Start of DOCUMENT EXTRACT

Stardate 20010510.2015 (On Screen):  Norman Spinrad was an unusual writer, even in science fiction circles (an eccentric bunch to be sure). He is best known to people outside the field as the author of the Classic Trek episode "The Doomsday Machine", generally considered one of the best episodes of the series. Indeed, many of the most memorable Trek episodes were written by established SF authors like Harlan Ellison or Theodore Sturgeon.

But Spinrad's published work was much different, and tended to the outrageous. Some science fiction writers try to extrapolate what is likely to occur, or what might occur if we're not careful. Spinrad was more interested in anti-utopias, though by no means always. It wasn't so much that he thought these things were likely as that they were an interesting way to stretch the brain. In one story a guy actually does sell the Brooklyn Bridge. (The buyer later sends him a gold brick made of real gold.) My favorite novel by him is "A World Between", which contains extensive graphic sexual images none of which is gratuitous. Every bit of it is necessary for the plotline. Most of them are political advertisements on a world where there is absolutely no censorship and where the political system, "electronic democracy", is based on what the internet might become in about a hundred years when everyone has a political right to broadband access. The story it tells is outstanding, but that's not what I wanted to talk about here.

In 1973 he published a book of short stories and included in it was one story called "The American Pastime." It's a series of vignettes told in first person by various people in the storyline, with each one taking up where the previous one left off. The first one is told by a network producer whose network just failed to get an NFL broadcast license and is about to get ruined in the ratings. So the top execs there offer this guy a choice: come up with something that can outrate the NFL, or get fired. So he sits down one Sunday with some choice hashish and starts watching a football game, and lets the creative juices flow. And he meditates on the fact that football is a stylized simulation of combat, and realizes that the way to get better ratings is to try something even more like combat. His brilliant concept is to permit the man carrying the ball to punch any defensive player, and for defensive players to be able to use any violence at all against the man with the ball. Violence against an offensive player without the ball, or by them, is a fifteen yard penalty and loss of down against the offense, or fifteen yards and first down against the defense. Voila! "!!Combat Football!!"

End of DOCUMENT EXTRACT
Start of PROVIDED DATA

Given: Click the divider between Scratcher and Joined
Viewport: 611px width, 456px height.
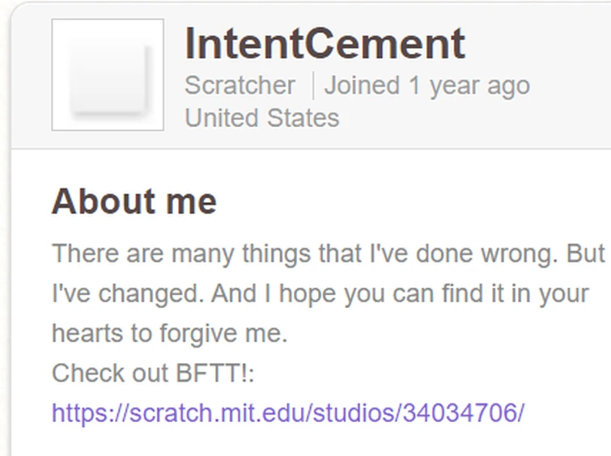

End of PROVIDED DATA

■ **PROMPT 1**
Duplicate everything in the Norman Spinrad piece from "Stardate 20010510.2015 (On" down to "or Theodore Sturgeon.".
■ **PROMPT 2**
Pick up the piece on Norman Spinrad and "The American Pastime" right after its final sentence and keep writing it.

■ **YOUR RESPONSE 1**
Stardate 20010510.2015 (On Screen):  Norman Spinrad was an unusual writer, even in science fiction circles (an eccentric bunch to be sure). He is best known to people outside the field as the author of the Classic Trek episode "The Doomsday Machine", generally considered one of the best episodes of the series. Indeed, many of the most memorable Trek episodes were written by established SF authors like Harlan Ellison or Theodore Sturgeon.

■ **YOUR RESPONSE 2**
And it goes from there. Each step along the way is perfectly logical in context, but by the time we're done what we end up with is truly grotesque: six teams oriented around ethnic groups instead of cities. The players play without any armor or protection; one team is of blonde whites, one team is blacks in afros (1973, remember), one team is hippies (1973), one is made up of outlaw bikers, one of gays, and one of mexicans. They do it up with costumes and suchlike, the white team dresses in stars and stripes, the mexicans dress like gauchos, and you can just imagine how the bikers and gays dress. They do it up wrestling style. At the time, racism and stereotypes were a staple of pro wrestling in the US. That kind of thing has fallen by the wayside as time has gone on, but when I watched wrestling in the 1960's it was very common. (Fortunately, it didn't do any permanent damage to me. I was very lucky.)

Which is why the XFL, now dead, is so strange. We came just this close to Spinrad's vision, because the driving force behind the XFL was the guy who runs the World Wrestling Federation -- and Spinrad's concept was a merger of football and wrestling (which is stated in the story, by the way). I wonder why Vince McMahon never twigged to the idea -- someone should have loaned him Spinrad's book. He wouldn't have given a damn about political correctness, needless to say; the WWF is already about as politically incorrect as it can be.

Sadly, we're also seeing the other part of Spinrad's anti-utopian vision: riots in the stands, with dozens of fans being killed per game. I think that Spinrad would rather have been wrong about that.